If only network upfront presentations to advertisers were in February.
Three months ago, every network had cause to celebrate. Fox was roaring back with the biggest “American Idol” debut ever. CBS was touting the ongoing success of its workhorse dramas and the Super Bowl. ABC had just come off its best fall in years. NBC was climbing out of its slump and showing fresh success with “Heroes.” Even new network The CW had a string of recent weeks showing its former UPN and WB content gaining new ground.
Then shows started returning from hiatus showing dramatic viewership drops.
Then came March 11, the three-week-early arrival of daylight-saving time.
Then came the string of seemingly mysterious record lows for a number of programs—ratings crashes that were most remarkable for their lack of network and content discrimination. It was as though some ratings-draining contagion had infected broadcast prime-time television and it no longer mattered whether a show was reality or scripted, serialized or episodic, freshman or veteran.
Echoing many, John Rash, senior VP and director of media negotiations at Campbell Mithun, blamed “a confluence of factors” for the malaise.
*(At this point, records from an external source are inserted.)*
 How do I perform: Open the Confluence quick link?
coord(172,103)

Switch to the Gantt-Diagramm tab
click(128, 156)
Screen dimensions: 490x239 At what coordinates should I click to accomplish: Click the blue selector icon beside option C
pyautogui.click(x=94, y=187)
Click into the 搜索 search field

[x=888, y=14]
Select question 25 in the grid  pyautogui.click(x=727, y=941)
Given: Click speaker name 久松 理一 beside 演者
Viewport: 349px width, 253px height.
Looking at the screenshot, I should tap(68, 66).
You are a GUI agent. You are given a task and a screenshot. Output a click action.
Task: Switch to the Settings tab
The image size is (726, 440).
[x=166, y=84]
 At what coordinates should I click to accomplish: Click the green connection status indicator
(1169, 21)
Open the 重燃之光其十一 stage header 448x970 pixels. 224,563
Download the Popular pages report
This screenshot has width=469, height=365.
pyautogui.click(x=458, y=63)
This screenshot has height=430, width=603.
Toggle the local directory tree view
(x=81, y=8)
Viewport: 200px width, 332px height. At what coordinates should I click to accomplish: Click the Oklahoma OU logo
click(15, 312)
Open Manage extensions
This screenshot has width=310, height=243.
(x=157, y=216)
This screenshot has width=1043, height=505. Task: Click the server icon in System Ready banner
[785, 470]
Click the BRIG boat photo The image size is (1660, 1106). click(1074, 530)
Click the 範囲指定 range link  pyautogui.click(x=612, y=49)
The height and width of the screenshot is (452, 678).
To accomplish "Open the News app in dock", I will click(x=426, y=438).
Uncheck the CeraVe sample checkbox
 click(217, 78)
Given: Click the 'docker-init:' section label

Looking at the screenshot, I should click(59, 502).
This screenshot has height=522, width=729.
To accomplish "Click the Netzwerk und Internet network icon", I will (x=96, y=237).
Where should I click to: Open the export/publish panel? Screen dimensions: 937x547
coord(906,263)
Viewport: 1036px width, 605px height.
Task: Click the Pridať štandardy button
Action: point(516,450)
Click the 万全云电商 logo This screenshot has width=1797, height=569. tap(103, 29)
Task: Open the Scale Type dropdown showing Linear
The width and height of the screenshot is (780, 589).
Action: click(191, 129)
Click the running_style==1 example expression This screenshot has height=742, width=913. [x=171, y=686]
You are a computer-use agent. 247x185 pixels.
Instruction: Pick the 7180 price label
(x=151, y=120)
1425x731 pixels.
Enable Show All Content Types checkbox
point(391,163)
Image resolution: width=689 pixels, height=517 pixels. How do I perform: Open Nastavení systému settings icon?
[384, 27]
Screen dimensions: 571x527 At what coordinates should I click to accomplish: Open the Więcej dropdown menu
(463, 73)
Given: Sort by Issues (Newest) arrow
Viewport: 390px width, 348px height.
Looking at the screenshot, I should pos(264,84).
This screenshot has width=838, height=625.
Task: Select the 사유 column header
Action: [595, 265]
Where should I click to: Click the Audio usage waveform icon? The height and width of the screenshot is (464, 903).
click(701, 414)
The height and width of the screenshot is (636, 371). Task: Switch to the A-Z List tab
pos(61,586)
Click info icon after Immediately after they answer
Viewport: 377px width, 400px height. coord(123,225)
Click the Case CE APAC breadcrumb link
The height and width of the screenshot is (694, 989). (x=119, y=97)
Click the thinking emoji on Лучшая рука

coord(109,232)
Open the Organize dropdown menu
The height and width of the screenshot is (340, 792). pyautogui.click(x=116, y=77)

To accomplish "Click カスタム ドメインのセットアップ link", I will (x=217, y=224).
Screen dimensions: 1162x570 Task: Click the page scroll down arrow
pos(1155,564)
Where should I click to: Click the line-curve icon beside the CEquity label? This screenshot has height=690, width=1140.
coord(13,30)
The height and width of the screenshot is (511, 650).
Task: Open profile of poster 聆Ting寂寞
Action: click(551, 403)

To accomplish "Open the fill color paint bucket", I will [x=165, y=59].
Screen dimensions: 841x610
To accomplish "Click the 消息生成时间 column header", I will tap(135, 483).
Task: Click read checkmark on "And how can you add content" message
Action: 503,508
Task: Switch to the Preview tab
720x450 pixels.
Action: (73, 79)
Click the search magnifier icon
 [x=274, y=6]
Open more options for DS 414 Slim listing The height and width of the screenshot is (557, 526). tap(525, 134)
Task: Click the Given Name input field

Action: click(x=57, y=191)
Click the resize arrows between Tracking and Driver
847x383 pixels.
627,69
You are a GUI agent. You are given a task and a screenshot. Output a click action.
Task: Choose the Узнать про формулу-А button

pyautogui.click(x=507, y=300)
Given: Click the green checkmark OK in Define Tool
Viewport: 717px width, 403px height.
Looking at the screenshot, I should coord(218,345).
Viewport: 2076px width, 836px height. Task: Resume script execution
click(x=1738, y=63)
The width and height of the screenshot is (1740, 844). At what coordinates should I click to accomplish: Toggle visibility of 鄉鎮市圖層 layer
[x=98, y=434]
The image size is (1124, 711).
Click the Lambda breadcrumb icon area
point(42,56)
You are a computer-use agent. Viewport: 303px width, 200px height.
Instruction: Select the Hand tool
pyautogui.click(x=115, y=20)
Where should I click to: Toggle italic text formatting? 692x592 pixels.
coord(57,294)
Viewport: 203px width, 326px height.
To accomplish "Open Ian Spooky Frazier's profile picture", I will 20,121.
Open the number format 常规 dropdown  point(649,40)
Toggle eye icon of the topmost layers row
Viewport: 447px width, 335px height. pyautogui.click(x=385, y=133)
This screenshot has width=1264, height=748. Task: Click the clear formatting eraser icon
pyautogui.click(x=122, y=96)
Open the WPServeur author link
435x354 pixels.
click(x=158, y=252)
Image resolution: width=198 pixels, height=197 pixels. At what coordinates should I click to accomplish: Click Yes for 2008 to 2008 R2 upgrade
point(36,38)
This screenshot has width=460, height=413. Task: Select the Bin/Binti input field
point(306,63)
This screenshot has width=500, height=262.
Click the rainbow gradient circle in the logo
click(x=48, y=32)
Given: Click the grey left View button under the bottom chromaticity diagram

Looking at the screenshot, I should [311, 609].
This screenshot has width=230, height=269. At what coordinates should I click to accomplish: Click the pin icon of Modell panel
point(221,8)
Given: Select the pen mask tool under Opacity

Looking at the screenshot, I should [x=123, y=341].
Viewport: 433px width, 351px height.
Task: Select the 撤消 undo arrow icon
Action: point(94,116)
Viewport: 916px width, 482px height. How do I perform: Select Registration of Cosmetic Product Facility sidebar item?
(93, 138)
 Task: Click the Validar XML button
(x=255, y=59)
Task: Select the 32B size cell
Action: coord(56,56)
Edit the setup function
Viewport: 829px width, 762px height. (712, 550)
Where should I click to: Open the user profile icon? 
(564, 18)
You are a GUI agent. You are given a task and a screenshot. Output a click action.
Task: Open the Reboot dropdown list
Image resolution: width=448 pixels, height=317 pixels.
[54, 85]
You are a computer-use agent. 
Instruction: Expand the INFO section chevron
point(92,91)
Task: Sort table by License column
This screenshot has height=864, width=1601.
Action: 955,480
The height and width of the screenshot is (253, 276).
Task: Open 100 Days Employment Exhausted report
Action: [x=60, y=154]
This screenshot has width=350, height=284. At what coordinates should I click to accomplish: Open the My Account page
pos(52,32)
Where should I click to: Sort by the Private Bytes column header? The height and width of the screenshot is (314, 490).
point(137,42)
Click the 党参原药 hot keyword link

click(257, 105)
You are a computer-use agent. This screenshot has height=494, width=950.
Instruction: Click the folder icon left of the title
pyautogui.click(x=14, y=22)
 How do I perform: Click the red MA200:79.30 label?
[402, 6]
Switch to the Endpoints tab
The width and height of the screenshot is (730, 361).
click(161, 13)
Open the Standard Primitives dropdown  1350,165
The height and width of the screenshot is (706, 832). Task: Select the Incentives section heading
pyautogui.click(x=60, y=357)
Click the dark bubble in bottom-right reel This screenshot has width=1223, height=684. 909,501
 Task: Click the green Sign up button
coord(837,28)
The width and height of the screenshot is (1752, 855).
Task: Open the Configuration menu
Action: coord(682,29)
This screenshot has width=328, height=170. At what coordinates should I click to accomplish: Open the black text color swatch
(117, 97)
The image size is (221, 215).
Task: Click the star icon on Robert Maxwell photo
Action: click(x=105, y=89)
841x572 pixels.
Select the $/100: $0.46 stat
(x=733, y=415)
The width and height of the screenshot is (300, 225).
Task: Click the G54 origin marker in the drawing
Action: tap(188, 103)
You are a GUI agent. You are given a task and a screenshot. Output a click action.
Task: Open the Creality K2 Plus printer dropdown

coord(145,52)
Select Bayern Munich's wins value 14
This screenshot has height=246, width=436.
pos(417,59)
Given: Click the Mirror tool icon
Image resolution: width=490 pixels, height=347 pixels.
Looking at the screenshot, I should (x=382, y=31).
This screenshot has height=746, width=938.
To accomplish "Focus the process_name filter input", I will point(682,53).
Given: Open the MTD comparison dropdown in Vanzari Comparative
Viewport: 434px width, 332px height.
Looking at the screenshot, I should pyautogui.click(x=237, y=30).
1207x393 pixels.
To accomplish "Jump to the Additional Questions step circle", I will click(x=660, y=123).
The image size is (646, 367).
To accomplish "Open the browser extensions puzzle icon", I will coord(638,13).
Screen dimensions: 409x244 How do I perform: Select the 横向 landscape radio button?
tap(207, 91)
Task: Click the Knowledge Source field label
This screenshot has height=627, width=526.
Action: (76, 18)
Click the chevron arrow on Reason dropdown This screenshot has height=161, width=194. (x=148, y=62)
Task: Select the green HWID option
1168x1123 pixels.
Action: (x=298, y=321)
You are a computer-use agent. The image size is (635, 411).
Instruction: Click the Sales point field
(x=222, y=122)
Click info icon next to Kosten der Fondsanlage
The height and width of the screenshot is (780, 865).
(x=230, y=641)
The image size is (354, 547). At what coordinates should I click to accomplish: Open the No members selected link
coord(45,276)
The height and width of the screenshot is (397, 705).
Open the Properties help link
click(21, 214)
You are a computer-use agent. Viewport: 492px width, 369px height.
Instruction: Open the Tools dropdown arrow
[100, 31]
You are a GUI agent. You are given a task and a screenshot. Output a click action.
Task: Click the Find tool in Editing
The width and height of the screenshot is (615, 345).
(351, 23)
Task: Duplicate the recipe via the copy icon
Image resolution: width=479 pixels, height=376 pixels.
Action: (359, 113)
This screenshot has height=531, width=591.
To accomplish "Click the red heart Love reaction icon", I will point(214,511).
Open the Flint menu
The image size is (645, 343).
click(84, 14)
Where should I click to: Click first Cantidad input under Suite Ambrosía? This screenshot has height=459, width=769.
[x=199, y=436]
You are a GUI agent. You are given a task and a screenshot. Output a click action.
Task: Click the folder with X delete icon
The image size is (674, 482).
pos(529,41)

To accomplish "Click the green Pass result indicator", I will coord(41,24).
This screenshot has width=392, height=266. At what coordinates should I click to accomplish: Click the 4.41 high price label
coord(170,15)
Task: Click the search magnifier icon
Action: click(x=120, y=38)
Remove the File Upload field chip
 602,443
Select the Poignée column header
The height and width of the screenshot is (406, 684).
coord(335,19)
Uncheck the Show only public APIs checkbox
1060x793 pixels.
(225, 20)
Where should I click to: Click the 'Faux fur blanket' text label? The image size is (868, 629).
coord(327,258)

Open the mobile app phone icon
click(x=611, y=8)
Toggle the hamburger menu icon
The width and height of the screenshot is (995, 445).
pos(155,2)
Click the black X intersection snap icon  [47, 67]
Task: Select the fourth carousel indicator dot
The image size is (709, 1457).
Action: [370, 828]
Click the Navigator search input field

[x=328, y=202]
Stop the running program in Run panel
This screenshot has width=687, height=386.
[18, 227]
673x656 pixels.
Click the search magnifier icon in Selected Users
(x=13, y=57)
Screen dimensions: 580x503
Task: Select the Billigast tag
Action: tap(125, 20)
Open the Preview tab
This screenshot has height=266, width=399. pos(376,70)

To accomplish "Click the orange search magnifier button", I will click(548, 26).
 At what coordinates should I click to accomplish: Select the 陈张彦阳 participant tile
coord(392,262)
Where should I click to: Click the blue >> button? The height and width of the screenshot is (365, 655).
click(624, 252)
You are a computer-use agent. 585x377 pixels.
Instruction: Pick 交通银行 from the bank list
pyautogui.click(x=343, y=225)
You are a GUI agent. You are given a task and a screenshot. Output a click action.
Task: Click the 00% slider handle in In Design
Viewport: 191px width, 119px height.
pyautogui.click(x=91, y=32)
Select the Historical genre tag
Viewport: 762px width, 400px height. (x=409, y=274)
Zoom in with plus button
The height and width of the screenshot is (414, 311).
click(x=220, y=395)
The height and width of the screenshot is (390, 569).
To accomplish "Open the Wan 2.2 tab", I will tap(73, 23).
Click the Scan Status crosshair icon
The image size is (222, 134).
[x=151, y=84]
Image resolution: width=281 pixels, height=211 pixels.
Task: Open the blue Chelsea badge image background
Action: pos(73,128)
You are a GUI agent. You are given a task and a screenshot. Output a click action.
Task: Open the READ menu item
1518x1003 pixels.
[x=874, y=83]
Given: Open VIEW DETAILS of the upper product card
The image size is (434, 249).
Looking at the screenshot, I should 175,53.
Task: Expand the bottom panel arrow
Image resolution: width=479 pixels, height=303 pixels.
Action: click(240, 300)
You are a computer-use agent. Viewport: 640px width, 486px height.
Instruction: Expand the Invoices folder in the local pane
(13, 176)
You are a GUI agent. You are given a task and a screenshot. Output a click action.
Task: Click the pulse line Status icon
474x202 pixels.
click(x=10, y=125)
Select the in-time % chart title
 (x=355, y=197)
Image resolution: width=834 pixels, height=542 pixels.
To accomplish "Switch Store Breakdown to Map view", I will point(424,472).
“It’s inclusive of time shifting—both governmental, via daylight savings, and technological, with DVR penetration increasing,” he said. “The fractured media landscape is affecting television as well as other media forms. Several popular programs are in the later stages in their life cycles.”
Whatever the cause, network executives are marching into New York theater halls while press articles declare that audiences are fleeing television, with statistics showing 2.5 million fewer viewers are watching broadcast television compared with last year (at least, watching in ways that are readily measured by Nielsen).
To compensate, networks this week will try to be as creative with their scheduling, use of digital platforms and ad integration as series showrunners are with crafting cliffhangers.
Lengthy hiatus breaks are out. Content wraps and other commercial innovations are in. Serialized shows are out. Episodic or semi-serialized shows are in.
This year also marks the first upfront presentation since all the networks launched their streaming online media players, an increasingly popular viewing option without skippable ads. So expect increased emphasis on driving viewers to embrace the new medium.